Francine Labadie, coordinatrice de la mission Observation/évaluation de l’INJEP. A dirigé les rapports de l’observatoire de la jeunesse : Inégalités entre jeunes sur fond de crise. (2012) et Parcours de jeunes et territoires (2014)


Quels principaux enseignements tirez-vous des rapports que vous avez publiés ?
Jusqu’à maintenant les recherches ont pointé les inégalités entre les jeunes et les autres générations. Mais depuis la crise de 2008, les inégalités se creusent au sein même de cette génération. Il nous a semblé important d’attirer l’attention sur ce phénomène plus récent. Notre premier rapport ne traitait pas suffisamment des questions territoriales. Nous souhaitions aller plus loin sur le lien entre les inégalités sociales et territoriales dans un contexte de réforme territoriale. Cela nous a permis de montrer dans le second rapport que les inégalités territoriales ne sont pas que le reflet des inégalités sociales dans l’espace.

Comment selon vous rendre l’action publique plus efficace ?
Il faudrait mettre l’accent sur le développement des capacités ou des potentiels. Cela implique une coopération beaucoup plus forte entre les collectivités. La dynamique intercommunale notamment, devrait permettre la mutualisation des savoirs faire, des réseaux, des acteurs. De nombreux territoires ruraux tentent d’appréhender ensemble les dynamiques territoriales et les parcours des individus. L’articulation entre la place des jeunes et le développement des territoires se pose donc de plus en plus, l’enjeu étant que les jeunes soient un des leviers du développement du territoire. Mais il faut davantage associer les jeunes qui sont les premiers concernés.

Dans plusieurs pays d’Europe, la jeunesse s’est structurée politiquement après des mouvements de contestation. Est-ce possible en France ?
Le constat que l’on peut faire c’est qu’il n’y a pas de mouvements collectifs structurés en amont. Ces contestations individuelles qui s’agrègent, témoignent d’une frustration chez les jeunes à ne pas pouvoir choisir leur propre parcours et à subir leur trajectoire. Cette expression collective s’est traduite politiquement en Espagne avec Podemos.

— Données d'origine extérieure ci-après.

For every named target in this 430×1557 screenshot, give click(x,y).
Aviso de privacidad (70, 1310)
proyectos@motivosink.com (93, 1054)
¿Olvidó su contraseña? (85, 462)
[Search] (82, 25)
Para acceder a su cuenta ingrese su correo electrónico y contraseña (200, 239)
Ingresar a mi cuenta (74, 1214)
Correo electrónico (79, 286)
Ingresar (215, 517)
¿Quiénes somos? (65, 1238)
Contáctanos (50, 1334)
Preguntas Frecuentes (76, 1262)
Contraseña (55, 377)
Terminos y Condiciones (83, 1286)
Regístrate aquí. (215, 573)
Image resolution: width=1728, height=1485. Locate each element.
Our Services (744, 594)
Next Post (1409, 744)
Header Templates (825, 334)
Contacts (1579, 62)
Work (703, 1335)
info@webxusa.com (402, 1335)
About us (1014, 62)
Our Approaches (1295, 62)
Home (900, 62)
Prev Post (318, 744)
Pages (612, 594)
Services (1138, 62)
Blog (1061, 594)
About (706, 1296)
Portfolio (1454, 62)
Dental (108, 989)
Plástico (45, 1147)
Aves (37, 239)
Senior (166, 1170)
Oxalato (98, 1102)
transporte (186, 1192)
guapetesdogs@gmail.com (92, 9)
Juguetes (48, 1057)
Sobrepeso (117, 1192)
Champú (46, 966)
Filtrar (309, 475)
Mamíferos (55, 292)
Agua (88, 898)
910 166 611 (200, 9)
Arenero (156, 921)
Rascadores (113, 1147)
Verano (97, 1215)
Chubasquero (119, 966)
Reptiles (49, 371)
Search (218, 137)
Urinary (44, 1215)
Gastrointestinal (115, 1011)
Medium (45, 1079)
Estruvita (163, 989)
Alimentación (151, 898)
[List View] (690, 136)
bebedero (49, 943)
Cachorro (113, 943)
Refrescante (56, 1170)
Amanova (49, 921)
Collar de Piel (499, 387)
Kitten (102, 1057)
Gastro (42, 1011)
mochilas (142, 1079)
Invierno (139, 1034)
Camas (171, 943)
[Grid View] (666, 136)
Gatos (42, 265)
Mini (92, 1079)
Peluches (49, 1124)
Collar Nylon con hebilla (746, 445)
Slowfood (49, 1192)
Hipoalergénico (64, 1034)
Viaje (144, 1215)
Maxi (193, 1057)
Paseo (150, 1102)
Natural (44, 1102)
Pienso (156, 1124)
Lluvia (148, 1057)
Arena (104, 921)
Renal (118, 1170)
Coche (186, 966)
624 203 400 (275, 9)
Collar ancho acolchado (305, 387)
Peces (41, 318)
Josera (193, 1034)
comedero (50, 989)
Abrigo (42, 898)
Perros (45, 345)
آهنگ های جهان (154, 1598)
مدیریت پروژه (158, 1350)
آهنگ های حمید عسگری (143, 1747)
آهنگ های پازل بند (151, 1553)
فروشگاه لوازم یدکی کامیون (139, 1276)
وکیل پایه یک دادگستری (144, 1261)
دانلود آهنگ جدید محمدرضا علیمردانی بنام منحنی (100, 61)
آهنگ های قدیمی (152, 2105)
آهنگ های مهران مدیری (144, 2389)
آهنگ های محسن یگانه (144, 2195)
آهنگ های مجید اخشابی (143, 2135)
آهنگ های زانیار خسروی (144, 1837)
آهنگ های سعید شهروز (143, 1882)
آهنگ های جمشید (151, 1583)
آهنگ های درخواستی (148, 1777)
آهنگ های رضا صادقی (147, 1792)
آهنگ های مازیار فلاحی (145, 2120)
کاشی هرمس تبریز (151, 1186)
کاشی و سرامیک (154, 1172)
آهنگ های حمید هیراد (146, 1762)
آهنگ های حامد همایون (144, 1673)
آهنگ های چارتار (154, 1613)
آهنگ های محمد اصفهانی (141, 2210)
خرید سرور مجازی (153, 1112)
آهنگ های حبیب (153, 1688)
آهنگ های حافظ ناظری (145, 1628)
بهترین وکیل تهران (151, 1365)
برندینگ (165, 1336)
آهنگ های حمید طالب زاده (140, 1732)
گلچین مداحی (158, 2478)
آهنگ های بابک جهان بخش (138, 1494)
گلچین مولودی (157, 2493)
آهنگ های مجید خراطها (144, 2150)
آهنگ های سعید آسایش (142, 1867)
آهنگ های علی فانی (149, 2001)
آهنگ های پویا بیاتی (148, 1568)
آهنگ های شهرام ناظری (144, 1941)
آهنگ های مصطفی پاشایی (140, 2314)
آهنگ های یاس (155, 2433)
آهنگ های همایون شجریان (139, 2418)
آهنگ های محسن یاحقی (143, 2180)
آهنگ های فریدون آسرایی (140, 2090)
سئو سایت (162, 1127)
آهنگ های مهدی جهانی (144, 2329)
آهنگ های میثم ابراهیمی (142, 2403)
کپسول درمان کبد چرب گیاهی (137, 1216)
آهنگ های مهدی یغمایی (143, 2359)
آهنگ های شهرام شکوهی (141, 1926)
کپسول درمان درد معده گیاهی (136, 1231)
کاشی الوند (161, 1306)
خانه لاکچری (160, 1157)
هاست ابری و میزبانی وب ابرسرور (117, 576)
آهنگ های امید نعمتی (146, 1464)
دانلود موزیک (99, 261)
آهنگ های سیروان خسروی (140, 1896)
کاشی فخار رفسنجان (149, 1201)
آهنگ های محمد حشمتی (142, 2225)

En France nous n’avons pas vécu le même phénomène, mais dans le contexte politique spécifique de l’année qui vient, les jeunes pourraient très bien se manifester à nouveau, faire entendre leur contestation et exprimer leurs attentes. Cela interroge la classe politique sur la manière d’appréhender la jeunesse. On a tendance à considérer que les jeunes doivent d’abord apprendre et faire leur preuve et qu’ensuite ils peuvent devenir citoyens. Changer cette vision, c’est envisager une politique sociale plus globale et intégrée.